上記3種類のヘルスチェックの方式と、失敗と判定される条件は以下になります。

httpGet
・HTTP GETリクエストを実行し、StatusCodeが200~399でなければ失敗
tcpSocket
・TCPセッションが確立できなければ失敗
exec
・コンテナで任意のコマンドを実行し、終了コードが0でなければ失敗

上記ヘルスチェックの方式と間隔などをマニフェストに定義することでPod上で稼働するアプリケーションの特性に合わせて柔軟にヘルスチェックができるようになります。 ヘルスチェック失敗時にはPodの再作成やトラフィックを受信しないようにしてくれるため、サービスの可用性向上に役立ちます。

スケーリングについて

KubernetesにはPodの負荷が高くなった時に、NodeやPodの数を自動的にスケーリングしてくれる機能が存在します。 Metrics Serverをクラスタ内に構築することでコンテナのCPU使用率やメモリ使用率を収集し、特定のメトリクスをトリガーにスケーリングすることができます。
(クラウドサービスプロバイダを利用している場合、クラスタ作成時に自動的にMetrics Serverが導入されることが多い)

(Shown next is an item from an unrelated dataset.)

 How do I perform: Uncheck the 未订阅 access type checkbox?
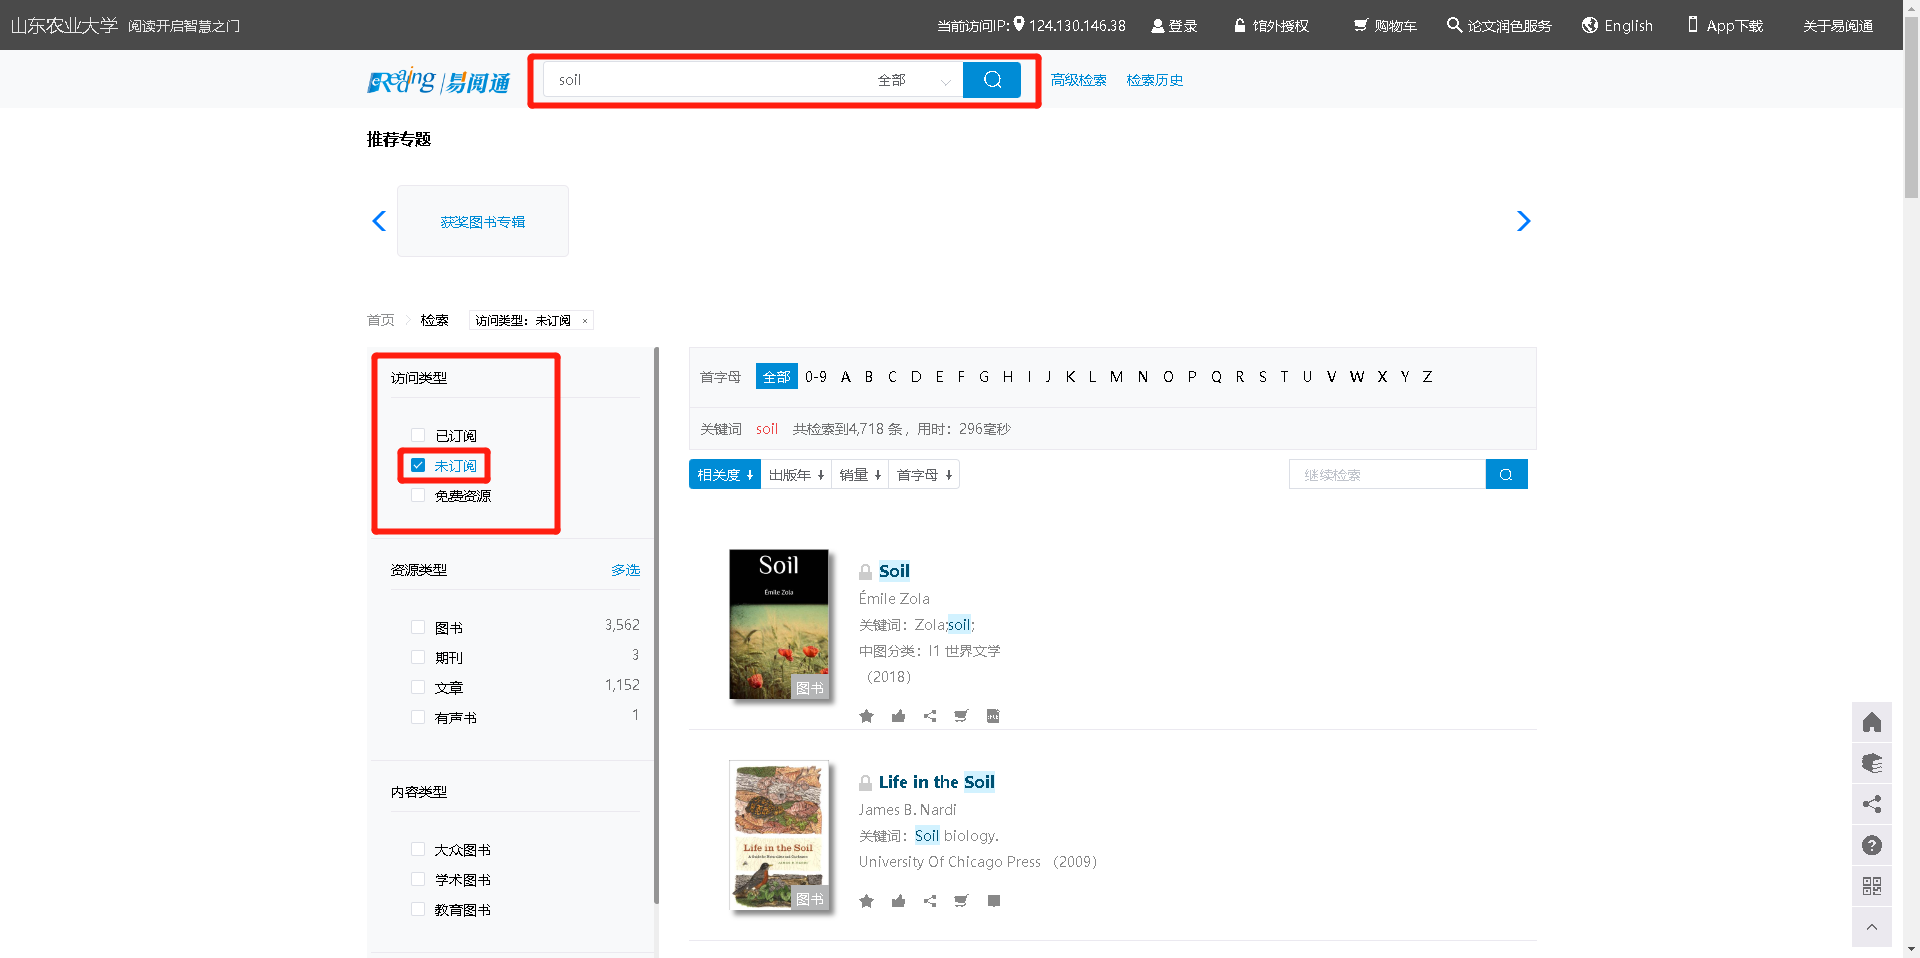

Kubernetesが提供するスケーリングの機能は3種類存在します。

・Cluster Auto Scaling
Podの負荷に応じてクラウドプロバイダが提供するAPIを通してNodeを作成/削除する

・Horizontal Pod Autoscaler (HPA)
CPUやメモリ使用率などのメトリクスが設定した閾値を超えた時にPodのレプリカ数を増減する

・Vertical Pod Autoscaler (VPA)
CPUやメモリ使用率などのメトリクスが設定した閾値を超えた時にPodに割り当てられているリソースを自動的に増減する

Kubernetesのスケーリング機能を利用することで負荷に応じてNodeやPodの数やリソースを自動的に調整してくれるため、突発的なサーバー負荷に耐えることができるうえに、コストの最適化に役立ちます。

まとめ

Kubernetesを利用したプロジェクトへアサインされるにあたり、公式ドキュメントを読みながら実際に動かしてみることでKubernetesの仕様を大まかに把握することができました。 Kubernetesは把握しておくべき仕様が多いですが、使いこなせばサービスの安定稼働や開発速度の向上に繋がる強力なツールだと思っております。

今回学んだことを活かすことで現状のエブリスタのKubernetesの構成の問題点を整理し、リソースの最適化によるサービス安定化やコストの削減に努めていきたいと思います。

ここまで長い記事を最後まで読んでくださりありがとうございました。


※参考文献※
青山 真也 (著).Kubernetes完全ガイド 第2版 .インプレス,2020,668p.